> [Your goal]:
Tally the lines below that hold the string "record", and report the tally by itself.

(Stored items)

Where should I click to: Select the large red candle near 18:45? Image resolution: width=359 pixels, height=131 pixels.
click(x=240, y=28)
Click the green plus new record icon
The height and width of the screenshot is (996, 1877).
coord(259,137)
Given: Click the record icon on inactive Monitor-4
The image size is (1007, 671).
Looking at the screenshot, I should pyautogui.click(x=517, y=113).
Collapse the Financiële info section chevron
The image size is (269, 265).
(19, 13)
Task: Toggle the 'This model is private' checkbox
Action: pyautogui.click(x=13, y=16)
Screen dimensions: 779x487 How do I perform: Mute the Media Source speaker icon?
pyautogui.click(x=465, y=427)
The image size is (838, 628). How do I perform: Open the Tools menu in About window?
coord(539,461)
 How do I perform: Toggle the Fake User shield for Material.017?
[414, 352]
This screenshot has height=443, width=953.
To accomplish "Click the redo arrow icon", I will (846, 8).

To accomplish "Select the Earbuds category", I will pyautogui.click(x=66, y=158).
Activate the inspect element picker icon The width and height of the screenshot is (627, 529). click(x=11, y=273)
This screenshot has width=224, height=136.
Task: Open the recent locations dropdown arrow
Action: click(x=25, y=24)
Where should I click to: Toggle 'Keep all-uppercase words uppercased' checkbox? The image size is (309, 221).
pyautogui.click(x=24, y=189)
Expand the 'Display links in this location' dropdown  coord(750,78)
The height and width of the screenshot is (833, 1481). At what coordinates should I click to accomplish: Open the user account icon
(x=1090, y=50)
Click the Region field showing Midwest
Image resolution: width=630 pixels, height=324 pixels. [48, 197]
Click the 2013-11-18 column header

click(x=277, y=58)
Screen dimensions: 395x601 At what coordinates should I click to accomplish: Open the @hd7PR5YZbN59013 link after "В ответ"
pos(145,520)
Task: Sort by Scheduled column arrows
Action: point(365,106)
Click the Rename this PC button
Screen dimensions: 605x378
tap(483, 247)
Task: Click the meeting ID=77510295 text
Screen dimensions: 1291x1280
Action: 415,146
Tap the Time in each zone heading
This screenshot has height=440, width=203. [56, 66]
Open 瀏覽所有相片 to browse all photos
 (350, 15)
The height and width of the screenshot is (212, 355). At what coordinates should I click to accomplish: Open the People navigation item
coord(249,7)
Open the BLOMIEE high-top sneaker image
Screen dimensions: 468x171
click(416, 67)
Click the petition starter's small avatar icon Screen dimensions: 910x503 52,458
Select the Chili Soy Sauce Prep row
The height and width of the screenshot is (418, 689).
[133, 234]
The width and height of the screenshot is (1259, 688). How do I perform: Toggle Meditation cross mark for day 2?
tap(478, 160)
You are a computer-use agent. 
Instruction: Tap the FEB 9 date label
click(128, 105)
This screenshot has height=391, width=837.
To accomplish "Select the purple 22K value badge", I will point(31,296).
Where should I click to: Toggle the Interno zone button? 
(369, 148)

> [Output for this exercise]:
2